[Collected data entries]
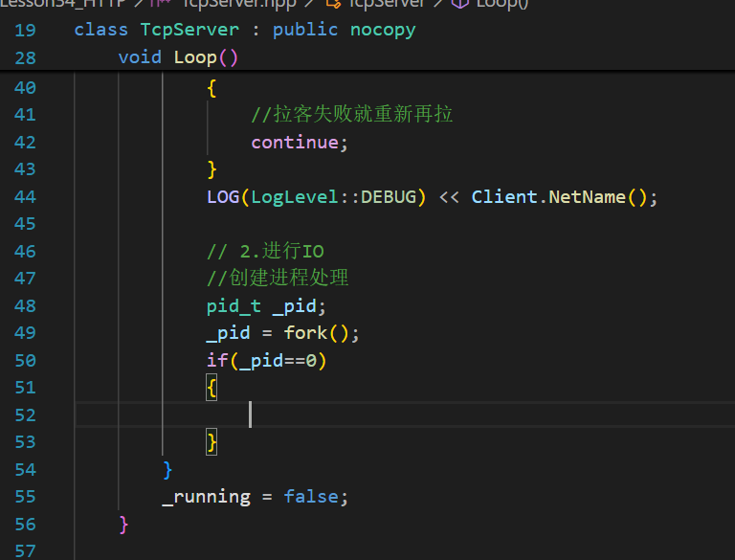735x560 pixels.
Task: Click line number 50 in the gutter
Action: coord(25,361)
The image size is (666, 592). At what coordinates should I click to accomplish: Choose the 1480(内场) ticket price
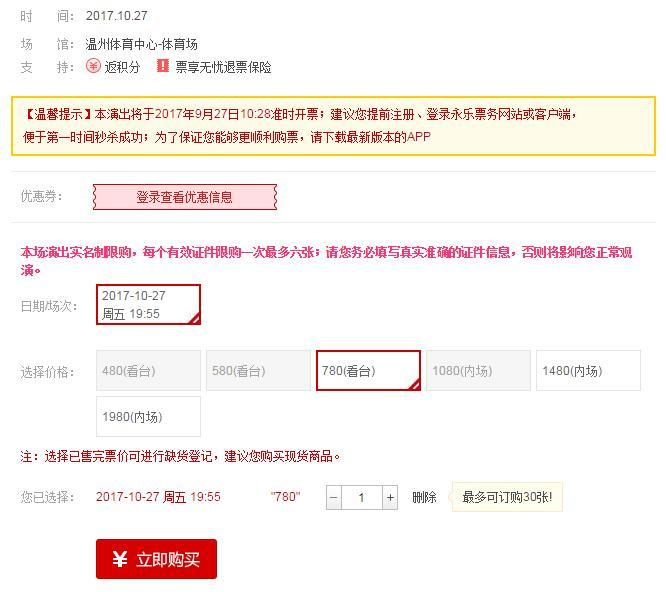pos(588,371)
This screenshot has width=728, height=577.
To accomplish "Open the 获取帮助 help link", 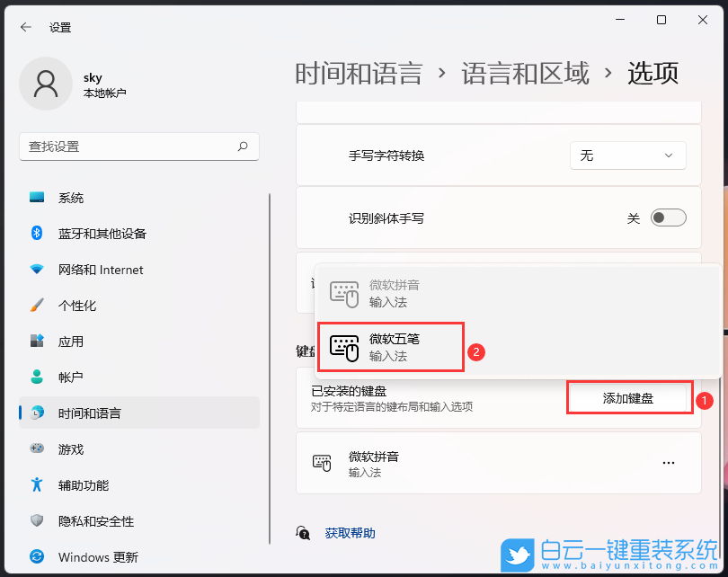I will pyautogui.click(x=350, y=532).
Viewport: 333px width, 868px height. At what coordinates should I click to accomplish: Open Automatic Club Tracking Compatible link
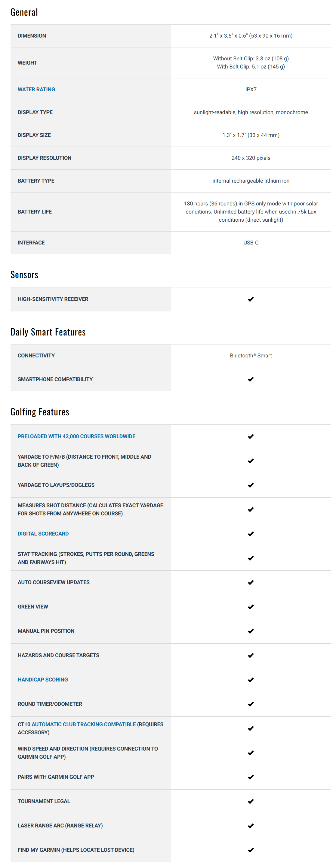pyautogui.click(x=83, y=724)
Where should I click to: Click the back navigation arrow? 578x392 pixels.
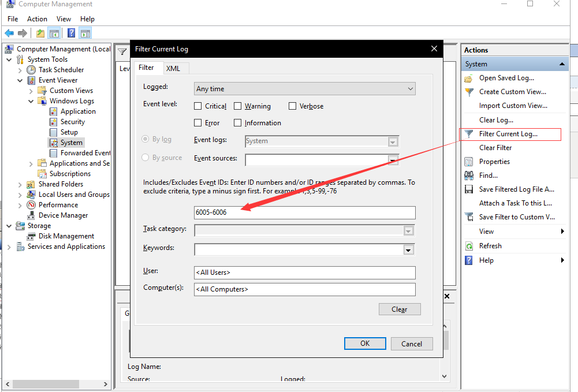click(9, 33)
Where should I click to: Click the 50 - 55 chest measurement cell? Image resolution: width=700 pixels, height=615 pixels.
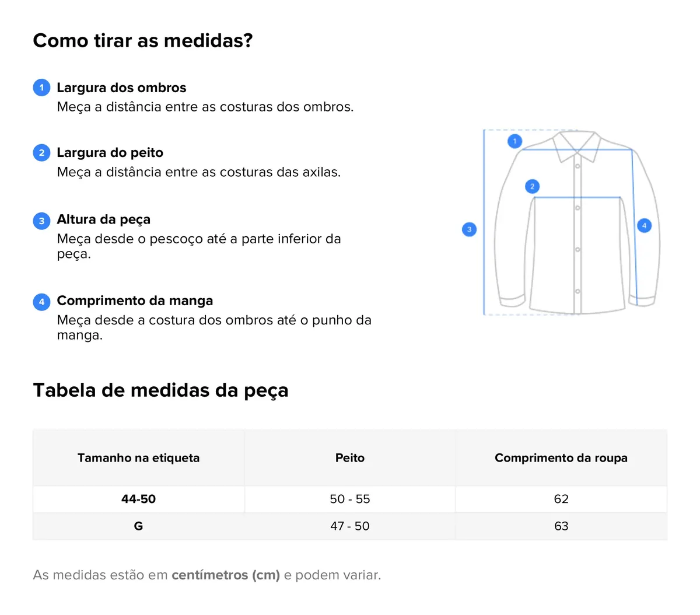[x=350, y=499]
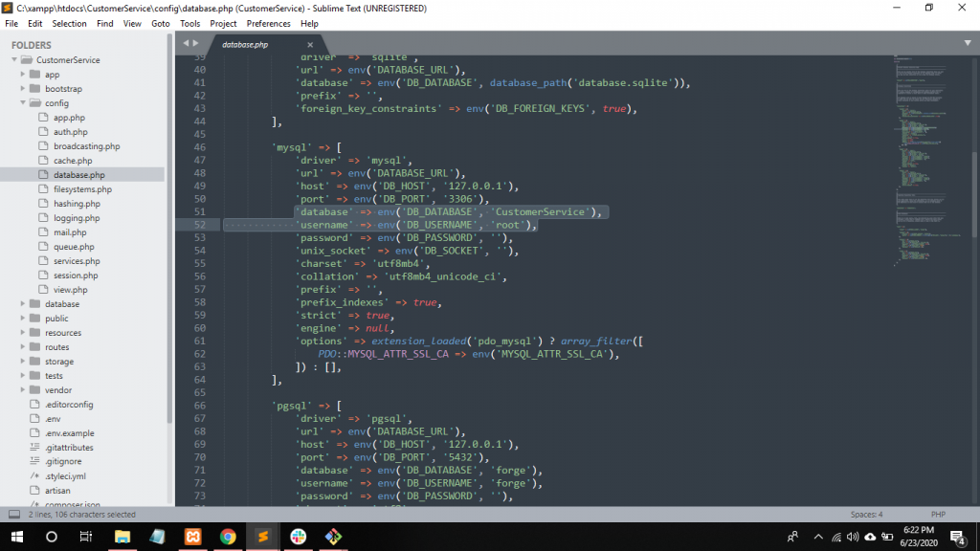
* * *
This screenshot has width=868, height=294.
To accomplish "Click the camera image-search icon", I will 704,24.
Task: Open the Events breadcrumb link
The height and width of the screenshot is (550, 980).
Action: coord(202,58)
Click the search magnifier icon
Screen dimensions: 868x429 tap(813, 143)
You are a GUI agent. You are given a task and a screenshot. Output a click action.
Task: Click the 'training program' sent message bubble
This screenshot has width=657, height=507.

● **Work instruction**: Taking the records above, retype every line from the one with "This screenshot has width=868, height=294." down to the one with "This screenshot has width=657, height=507.", exactly and with nothing else.

● **Exercise result**:
This screenshot has width=868, height=294.
To accomplish "Click the camera image-search icon", I will 704,24.
Task: Open the Events breadcrumb link
The height and width of the screenshot is (550, 980).
Action: coord(202,58)
Click the search magnifier icon
Screen dimensions: 868x429 tap(813, 143)
You are a GUI agent. You are given a task and a screenshot. Output a click action.
Task: Click the 'training program' sent message bubble
This screenshot has width=657, height=507.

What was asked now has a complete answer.